Replace hardcoded magic numbers with symbolic constants for ARM64
instruction opcodes, matching the style used in x86_64 backend.
Changes:
- arm64-tok.h: Add 93 new opcode constants and helper macros
- Instruction opcodes: ARM64_ADD_IMM, ARM64_LDR_X, ARM64_B, etc.
- Helper macros: ARM64_RD(), ARM64_RN(), ARM64_IMM12(), etc.
- Field encodings: ARM64_SF(), ARM64_S(), ARM64_SH(), etc.
- arm64-asm.c: Refactor all instruction generation functions
- gen_movz/gen_movn/gen_movk: Use ARM64_MOVZ/MOVN/MOVK
- gen_add_imm/gen_sub_imm: Use ARM64_ADD_IMM/SUB_IMM
- gen_dp_reg: Use symbolic opcodes
- gen_ldst_imm/gen_ldst_pair: Use ARM64_LDR_*/STR_*
- gen_b/gen_bl/gen_br/gen_blr/gen_ret: Use ARM64_B/BL/BR/BLR/RET
- gen_cbz/gen_cbnz: Use ARM64_CBZ/CBNZ
- gen_shift: Use ARM64_LSL_REG/LSR_REG/ASR_REG/ROR_REG
- gen_barrier: Use ARM64_ISB/DSB/DMB
- gen_mrs/gen_msr: Use symbolic constants
- Inline asm save/restore: Use ARM64_STP_X/LDP_X
- arm64-gen.c: Begin systematic refactoring (first batch)
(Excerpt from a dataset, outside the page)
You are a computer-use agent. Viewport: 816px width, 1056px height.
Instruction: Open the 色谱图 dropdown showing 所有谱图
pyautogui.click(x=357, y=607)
- arm64_sub_sp: Use ARM64_SUB_IMM with helper macros
Benefits:
- Readability: Self-documenting code (ARM64_LDR_X vs 0xF9400000)
- Maintainability: Easier to spot encoding errors
- Consistency: Matches x86_64 backend style
- Safety: Helper macros prevent bit-shift mistakes
All tests pass with no functional changes.
- Remove unnecessary braces from single-statement if blocks
- Remove trailing whitespace throughout file
- Remove duplicate comment
Style now matches existing ARM64 backend and TCC conventions:
- Allman style for function definitions
- No braces for single-statement control structures
- Consistent 4-space indentation
Implement full GCC-style extended inline assembly for ARM64 backend:
- Add constraint parsing (constraint_priority, skip_constraint_modifiers)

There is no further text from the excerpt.